Monti rattled markets with an unannounced visit to Brussels on Thursday before moving on to Paris on Friday, and he is due to see Germany's Chancellor Angela Merkel in Berlin next week to prepare for a January 30 EU summit.
After the talks in Paris, Monti and Sarkozy were to make a joint statement that will be keenly awaited on the markets, anxious for a sign that the single currency bloc is uniting around a credible deficit-reduction plan.
"It's not France being targeted, it's 15 of the 17 members of the eurozone," ratings agency Standard and Poor's chief European economist Jean-Michel Six told the daily Le Parisien when asked about France's Triple-A.
"The problem more than anything is the way the eurozone functions, which leaves a lot to be desired," he said.
The Paris talks came as IMF director Christine Lagarde warned that the body is likely to reduce its 4.0 percent global growth forecast, as recession threatens the developed world economies battered by the debt crisis.
"It should be revised downwards. We will come out with figures around January 25, 26," she told a news conference in South Africa.
Lagarde also said that she did not expect the euro to simply "vanish" in 2012, although the fact that she was publicly entertaining such a possibility will not encourage markets already dubious about Brussels' plans.
"Will 2012 be the end of the euro? My answer is: 'I don't think so'," she said. "The currency itself is not likely to vanish or disappear in 2012."
"Will Greece quit the euro zone in 2012? The euro partners have affirmed, reaffirmed their determination.

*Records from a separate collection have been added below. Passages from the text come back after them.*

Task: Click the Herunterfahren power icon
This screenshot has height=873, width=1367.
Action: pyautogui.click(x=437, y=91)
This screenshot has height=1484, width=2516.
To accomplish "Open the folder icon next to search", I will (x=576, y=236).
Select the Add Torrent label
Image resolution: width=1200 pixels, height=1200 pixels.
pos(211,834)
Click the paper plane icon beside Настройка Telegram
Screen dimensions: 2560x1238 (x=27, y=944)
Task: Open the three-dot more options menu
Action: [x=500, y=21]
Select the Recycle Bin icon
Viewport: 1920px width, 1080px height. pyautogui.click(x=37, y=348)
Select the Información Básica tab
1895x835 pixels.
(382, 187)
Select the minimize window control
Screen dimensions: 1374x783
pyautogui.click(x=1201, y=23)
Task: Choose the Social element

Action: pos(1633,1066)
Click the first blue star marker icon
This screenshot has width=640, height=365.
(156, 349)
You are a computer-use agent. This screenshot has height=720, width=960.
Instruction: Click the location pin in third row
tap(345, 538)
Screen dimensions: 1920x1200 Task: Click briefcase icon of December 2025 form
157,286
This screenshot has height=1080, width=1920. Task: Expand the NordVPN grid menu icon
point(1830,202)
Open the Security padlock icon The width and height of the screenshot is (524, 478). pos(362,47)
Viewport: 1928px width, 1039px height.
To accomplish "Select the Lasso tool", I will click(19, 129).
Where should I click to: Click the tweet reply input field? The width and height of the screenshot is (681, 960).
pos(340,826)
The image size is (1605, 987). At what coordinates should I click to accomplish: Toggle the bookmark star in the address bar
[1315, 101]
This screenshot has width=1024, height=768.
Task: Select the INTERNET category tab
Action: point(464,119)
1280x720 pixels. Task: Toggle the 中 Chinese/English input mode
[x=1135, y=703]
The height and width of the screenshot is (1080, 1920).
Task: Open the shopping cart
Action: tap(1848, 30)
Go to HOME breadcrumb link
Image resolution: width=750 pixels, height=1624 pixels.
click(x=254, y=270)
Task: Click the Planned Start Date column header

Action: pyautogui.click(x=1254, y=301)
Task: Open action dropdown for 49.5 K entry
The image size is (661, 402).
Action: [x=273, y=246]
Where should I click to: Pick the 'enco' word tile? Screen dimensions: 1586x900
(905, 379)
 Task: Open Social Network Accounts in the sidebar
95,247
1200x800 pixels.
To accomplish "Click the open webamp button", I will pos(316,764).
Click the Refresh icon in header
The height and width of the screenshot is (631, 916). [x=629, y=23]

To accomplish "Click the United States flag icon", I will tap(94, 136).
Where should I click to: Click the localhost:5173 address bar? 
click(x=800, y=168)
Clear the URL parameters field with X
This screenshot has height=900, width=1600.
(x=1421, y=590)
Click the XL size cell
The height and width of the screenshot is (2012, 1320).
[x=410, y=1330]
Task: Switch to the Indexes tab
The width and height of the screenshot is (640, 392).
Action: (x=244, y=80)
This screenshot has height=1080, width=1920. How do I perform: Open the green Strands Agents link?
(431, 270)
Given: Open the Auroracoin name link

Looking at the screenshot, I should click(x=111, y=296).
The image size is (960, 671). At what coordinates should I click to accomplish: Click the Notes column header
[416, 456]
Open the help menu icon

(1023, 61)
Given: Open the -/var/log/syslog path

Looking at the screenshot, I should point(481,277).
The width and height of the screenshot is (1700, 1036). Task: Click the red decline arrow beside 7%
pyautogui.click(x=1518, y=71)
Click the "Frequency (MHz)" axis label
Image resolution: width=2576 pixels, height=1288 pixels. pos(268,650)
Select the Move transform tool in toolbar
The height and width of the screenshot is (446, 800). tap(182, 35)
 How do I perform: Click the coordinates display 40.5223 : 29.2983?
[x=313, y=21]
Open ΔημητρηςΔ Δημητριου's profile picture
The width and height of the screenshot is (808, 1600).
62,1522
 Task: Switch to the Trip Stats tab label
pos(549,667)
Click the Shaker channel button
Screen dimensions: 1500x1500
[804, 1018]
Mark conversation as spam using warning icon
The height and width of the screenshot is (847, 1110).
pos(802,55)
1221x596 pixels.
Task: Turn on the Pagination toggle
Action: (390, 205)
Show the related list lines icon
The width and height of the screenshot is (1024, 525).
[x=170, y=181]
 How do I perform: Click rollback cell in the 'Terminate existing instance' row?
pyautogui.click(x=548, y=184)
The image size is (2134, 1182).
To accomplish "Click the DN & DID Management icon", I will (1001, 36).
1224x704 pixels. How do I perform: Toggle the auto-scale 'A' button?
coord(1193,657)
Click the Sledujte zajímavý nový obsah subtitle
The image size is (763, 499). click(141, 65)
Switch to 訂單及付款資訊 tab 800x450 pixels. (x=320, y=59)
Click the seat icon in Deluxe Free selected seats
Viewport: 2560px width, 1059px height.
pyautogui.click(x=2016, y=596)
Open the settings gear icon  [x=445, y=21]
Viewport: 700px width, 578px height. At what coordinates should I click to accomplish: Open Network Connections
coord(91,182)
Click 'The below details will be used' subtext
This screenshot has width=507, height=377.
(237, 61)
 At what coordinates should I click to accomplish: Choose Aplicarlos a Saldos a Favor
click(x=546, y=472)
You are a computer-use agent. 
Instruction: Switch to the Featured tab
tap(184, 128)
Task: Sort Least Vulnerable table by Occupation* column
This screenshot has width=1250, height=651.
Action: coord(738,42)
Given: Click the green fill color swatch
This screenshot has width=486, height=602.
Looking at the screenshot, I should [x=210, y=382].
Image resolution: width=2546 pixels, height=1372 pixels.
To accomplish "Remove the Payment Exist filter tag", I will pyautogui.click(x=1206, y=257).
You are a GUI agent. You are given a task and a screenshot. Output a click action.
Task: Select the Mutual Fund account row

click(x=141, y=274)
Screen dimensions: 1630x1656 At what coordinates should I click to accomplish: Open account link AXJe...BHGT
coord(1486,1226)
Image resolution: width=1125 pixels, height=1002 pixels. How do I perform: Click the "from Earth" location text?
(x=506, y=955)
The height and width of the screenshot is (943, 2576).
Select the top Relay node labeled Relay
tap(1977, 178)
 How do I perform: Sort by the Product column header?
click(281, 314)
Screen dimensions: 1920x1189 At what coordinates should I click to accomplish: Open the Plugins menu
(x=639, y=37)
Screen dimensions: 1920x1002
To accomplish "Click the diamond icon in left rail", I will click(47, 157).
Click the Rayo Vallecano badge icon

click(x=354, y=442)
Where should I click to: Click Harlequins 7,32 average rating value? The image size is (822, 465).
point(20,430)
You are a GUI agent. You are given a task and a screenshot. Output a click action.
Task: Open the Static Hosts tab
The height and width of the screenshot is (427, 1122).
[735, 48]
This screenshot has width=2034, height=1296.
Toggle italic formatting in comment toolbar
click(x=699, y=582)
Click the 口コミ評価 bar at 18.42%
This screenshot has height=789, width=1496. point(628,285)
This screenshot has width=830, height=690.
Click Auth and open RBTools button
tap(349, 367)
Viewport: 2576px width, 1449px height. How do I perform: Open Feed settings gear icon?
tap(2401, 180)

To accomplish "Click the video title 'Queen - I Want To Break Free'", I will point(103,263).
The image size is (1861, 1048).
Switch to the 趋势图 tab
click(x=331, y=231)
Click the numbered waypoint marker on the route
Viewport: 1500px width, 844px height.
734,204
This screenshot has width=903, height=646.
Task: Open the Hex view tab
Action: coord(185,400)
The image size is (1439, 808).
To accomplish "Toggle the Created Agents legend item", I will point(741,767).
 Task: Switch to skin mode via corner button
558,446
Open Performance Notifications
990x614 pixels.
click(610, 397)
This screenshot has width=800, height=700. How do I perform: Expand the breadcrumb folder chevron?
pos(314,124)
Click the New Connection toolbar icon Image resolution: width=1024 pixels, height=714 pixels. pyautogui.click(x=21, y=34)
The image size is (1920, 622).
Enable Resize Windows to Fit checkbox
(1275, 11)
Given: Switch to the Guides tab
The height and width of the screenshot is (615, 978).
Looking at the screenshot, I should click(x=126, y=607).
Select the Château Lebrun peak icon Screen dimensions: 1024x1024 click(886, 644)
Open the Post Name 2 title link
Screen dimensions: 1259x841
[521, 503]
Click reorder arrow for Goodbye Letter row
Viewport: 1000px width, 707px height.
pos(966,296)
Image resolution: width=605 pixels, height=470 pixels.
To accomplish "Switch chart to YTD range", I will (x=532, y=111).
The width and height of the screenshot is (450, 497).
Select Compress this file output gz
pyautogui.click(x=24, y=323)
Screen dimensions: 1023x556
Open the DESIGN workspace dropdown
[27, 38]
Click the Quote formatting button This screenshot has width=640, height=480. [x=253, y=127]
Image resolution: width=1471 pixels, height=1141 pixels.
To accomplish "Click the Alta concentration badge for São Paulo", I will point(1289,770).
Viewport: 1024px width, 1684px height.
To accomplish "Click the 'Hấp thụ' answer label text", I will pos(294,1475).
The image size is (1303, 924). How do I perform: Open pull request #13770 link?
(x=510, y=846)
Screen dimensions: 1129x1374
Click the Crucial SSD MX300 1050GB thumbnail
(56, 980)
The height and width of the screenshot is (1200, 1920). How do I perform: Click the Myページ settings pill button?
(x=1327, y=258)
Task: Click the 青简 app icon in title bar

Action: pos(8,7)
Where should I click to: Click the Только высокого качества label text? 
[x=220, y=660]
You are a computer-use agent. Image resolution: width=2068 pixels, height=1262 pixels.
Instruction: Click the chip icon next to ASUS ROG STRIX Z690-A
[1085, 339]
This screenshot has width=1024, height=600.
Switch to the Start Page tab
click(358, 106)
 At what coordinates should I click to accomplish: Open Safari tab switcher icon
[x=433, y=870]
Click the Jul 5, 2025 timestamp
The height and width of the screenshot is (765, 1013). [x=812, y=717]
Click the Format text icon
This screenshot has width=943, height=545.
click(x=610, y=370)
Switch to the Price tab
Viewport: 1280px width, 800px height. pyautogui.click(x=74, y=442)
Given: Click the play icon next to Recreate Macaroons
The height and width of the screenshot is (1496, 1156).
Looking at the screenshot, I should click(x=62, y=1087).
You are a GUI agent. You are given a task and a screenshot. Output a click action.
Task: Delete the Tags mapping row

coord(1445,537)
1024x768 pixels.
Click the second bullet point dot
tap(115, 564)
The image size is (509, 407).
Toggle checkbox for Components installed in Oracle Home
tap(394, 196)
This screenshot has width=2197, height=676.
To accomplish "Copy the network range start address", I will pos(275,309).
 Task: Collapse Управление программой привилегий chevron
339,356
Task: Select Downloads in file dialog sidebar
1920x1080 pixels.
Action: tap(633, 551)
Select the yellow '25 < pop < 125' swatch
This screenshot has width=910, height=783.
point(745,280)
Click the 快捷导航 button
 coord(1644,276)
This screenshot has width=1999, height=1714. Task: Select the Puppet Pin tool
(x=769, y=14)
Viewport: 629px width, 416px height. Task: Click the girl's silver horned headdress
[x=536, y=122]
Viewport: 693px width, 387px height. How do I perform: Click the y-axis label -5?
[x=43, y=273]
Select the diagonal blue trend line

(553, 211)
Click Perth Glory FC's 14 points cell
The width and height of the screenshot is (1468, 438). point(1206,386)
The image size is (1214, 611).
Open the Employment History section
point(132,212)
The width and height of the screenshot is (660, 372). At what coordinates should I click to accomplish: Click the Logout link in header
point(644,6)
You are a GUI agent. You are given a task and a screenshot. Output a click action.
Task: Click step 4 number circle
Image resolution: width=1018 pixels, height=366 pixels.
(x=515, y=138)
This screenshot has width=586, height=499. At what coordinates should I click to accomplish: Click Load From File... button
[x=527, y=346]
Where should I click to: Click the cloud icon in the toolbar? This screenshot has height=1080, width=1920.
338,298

We can only support that," she said.
Greece has suffered the greatest damage so far of any eurozone economy, with its new technocratic emergency government forced to seek a bail-out from Europe and the IMF and its creditors obliged to accept a "haircut" on their loans.
But the interest rate that Italy -- the zone's third largest economy -- is obliged to pay on its bonds is now also close to unsustainable levels.
Sarkozy has embarked on an austerity drive designed to prevent France suffering from the same fate, but private French lenders are dangerously exposed to Italian and Spanish debt.
European stocks slid on Thursday after Madrid warned that its banks could be in worse shape than thought and Italy's top bank UniCredit said that if the eurozone crisis worsens the euro may be abandoned.
Madrid and Milan's markets plunged, dragging Asian markets down in their wake, but European exchanges re-opened cautiously up on Friday.
The euro itself has also taken a battering -- fetching $1.2787 in Tokyo afternoon trade after sinking in New York late Thursday to as low as $1.2771 -- its lowest point since September 2010.